Practice Makes Perfect: A Study of Digital Twin Technology for Assembly and Problem-solving using Lunar Surface Telerobotics
Xavier O'Keefe, Katy McCutchan, Alexis Muniz, Jack Burns, Daniel Szafir
TL;DR
The paper addresses the challenge of training operators for lunar rover teleoperation in environments where full autonomy is impractical. It introduces a high-fidelity VR digital twin, Armstrong and its virtual counterpart, to train and troubleshoot during a mock lunar antenna deployment task, and evaluates whether this training improves performance. Results show that digital-twin training reduces task completion time by $28\%$ and unrecoverable errors by $85\%$, while also lowering perceived time pressure and frustration, with SUS remaining comparable to physical-only training.
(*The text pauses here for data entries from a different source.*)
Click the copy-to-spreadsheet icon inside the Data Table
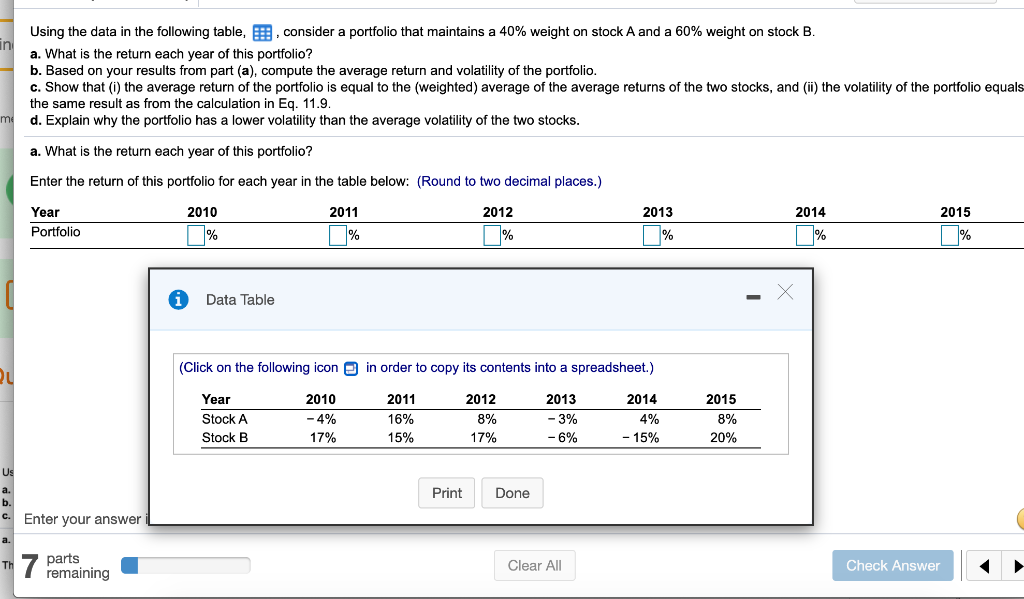 pos(349,368)
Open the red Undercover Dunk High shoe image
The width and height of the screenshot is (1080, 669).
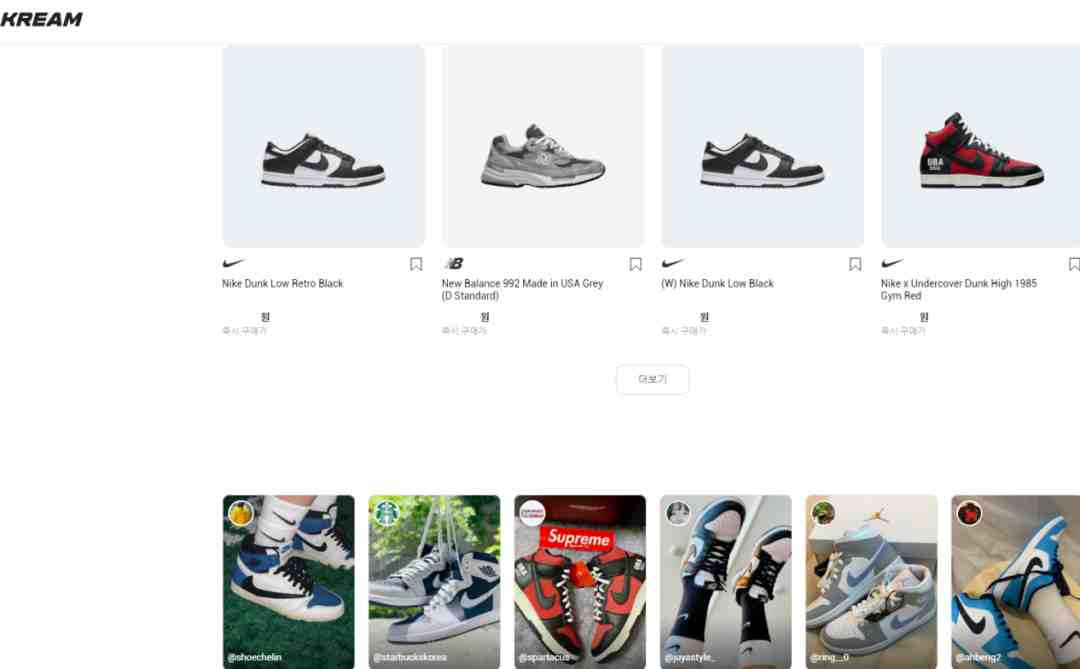click(981, 146)
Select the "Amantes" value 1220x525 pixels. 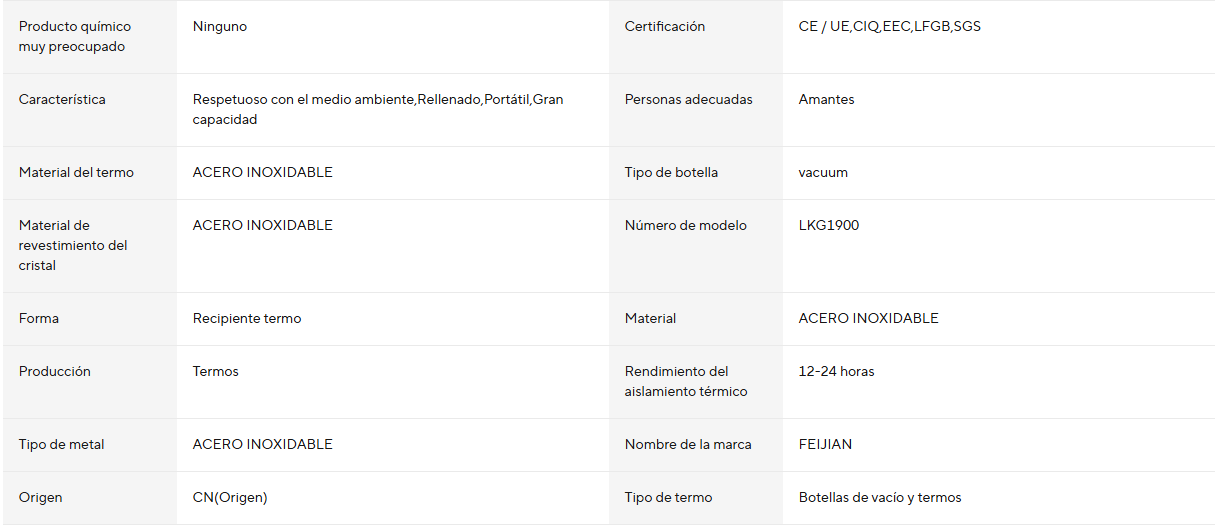[x=826, y=100]
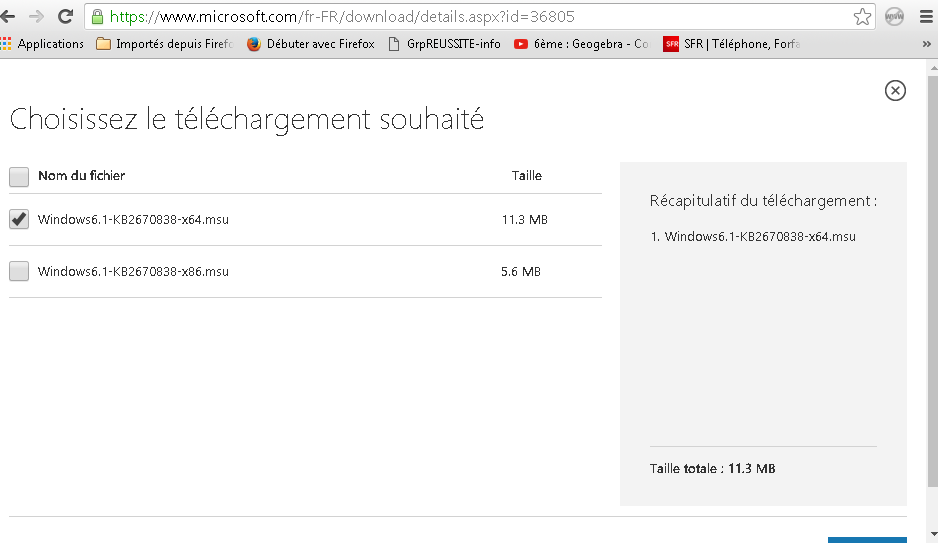Uncheck the Windows6.1-KB2670838-x64.msu checkbox
This screenshot has height=543, width=938.
[x=19, y=220]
The work suggests digital twins as a cost-effective, scalable method to prepare operators for future lunar missions (e.g., FARSIDE/FarView), potentially enhancing mission success rates and reducing risk.
Abstract
Robotic systems that can traverse planetary or lunar surfaces to collect environmental data and perform physical manipulation tasks, such as assembling equipment or conducting mining operations, are envisioned to form the backbone of future human activities in space. However, the environmental conditions in which these robots, or "rovers," operate present challenges toward achieving fully autonomous solutions, meaning that rover missions will require some degree of human teleoperation or supervision for the foreseeable future. As a result, human operators require training to successfully direct rovers and avoid costly errors or mission failures, as well as the ability to recover from any issues that arise on the fly during mission activities. While analog environments, such as JPL's Mars Yard, can help with such training by simulating surface environments in the real world, access to such resources may be rare and expensive. As an alternative or supplement to such physical analogs, we explore the design and evaluation of a virtual reality digital twin system to train human teleoperation of robotic rovers with mechanical arms for space mission activities. We conducted an experiment with 24 human operators to investigate how our digital twin system can support human teleoperation of rovers in both pre-mission training and in real-time problem solving in a mock lunar mission in which users directed a physical rover in the context of deploying dipole radio antennas. We found that operators who first trained with the digital twin showed a 28% decrease in mission completion time, an 85% decrease in unrecoverable errors, as well as improved mental markers, including decreased cognitive load and increased situation awareness.